La raison de cette demande auprès du Luxembourg, avec qui les liens matériels sont nuls? L’incapacité de RT DE d’obtenir une licence en Allemagne, où se trouvent ses bureaux et où les contenus sont produits. Le concept allemand de «Staatsferne» empêche en effet un média qui ne serait pas indépendant d’un État d’obtenir une licence.

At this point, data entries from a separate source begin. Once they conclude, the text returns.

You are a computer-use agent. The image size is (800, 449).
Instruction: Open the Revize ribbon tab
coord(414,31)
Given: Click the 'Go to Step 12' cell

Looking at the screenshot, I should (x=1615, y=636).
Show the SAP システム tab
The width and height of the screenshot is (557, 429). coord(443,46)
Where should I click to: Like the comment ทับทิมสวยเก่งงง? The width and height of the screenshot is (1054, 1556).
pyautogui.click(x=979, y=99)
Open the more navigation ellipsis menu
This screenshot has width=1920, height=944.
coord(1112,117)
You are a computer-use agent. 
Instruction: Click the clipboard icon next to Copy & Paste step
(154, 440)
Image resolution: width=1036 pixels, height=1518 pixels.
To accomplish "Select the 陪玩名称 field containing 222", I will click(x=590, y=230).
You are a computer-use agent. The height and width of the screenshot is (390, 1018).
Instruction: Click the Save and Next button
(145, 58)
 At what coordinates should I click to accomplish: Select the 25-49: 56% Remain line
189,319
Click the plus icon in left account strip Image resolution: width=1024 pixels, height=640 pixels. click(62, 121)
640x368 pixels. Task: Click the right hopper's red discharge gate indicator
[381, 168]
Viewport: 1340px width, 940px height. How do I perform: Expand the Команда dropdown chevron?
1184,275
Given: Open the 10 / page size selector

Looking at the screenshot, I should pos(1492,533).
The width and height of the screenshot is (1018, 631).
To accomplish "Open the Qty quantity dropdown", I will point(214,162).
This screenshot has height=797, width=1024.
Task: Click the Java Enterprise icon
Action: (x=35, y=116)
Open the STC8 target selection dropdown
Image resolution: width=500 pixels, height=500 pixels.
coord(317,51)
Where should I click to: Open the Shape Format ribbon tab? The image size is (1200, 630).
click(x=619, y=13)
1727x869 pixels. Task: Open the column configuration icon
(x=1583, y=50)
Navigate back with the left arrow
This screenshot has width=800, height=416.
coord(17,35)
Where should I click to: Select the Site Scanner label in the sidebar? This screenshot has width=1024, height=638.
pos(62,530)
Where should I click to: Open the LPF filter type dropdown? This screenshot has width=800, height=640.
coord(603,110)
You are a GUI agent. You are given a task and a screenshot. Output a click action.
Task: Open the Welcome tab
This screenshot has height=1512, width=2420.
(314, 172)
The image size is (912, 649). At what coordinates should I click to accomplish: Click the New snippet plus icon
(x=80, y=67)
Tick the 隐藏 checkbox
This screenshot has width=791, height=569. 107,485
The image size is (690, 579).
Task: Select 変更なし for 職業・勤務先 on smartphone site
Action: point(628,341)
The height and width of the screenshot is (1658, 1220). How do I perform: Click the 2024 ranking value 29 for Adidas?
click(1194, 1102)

Or, les liens entre RT et le gouvernement russe semblent évidents. Russia Today a vu le jour en 2005. Devenue RT en 2013, elle a été acquise par ANO TV-Novosti et bénéficie de larges soutiens financiers de la part du pouvoir russe. Notamment via Rossia Segodnia, conglomérat public russe, qui est l’organe de communication officiel à l’international, tel que voulu par un décret pris en 2013 par le président Vladimir Poutine.
Une stratégie parfaitement définie, au mécanisme bien huilé, afin de faire briller la Russie à travers le monde. Comme le rappelait Françoise Daucé, directrice du Centre d’études des mondes russe, caucasien et centre-européen, dans un article publié par l’Institut national de l’audiovisuel français, «depuis le début des années 2000, la présence médiatique russe au niveau international — qui s’était affaiblie dans les années 1990 en raison des difficultés financières de l’État post-soviétique — a été développée et rénovée grâce au recours aux nouvelles technologies de l’information».
Les critères techniques ne sont pas remplis
RT DE, déboutée en Allemagne, s’est donc tournée vers le Luxembourg. Ses espoirs reposaient cette fois sur la directive européenne SMA, transposée en droit luxembourgeois en 1991. Qui veut qu’un fournisseur n’ayant pas de centre de décision dans un État membre de l’UE, le critère déterminant pour définir l’autorité de régulation, et donc d’octroi de la licencie, soit le domicile de l’émetteur. «Une chaîne originaire d’un pays tiers à l’Union européenne diffusée par l’intermédiaire des satellites Astra (opérés par le groupe luxembourgeois SES), comme c’est prévu pour RT DE, dispose de facto d’une licence luxembourgeoise», analysaient nos confrères du Land, en juillet dernier.
On notera que RT s’appuie déjà sur les satellites Astra 19.2°E et SES-4 pour la diffusion de ses programmes francophones.
Mais en ce qui concerne RT DE, le SMC a estimé que le Luxembourg ne pouvait être compétent, les critères techniques n’étant pas remplis. Le diffuseur ayant des bureaux en Allemagne et y employant du personnel, c’est le gouvernement allemand qui est donc compétent. Or, la porte est verrouillée à double tour de ce côté.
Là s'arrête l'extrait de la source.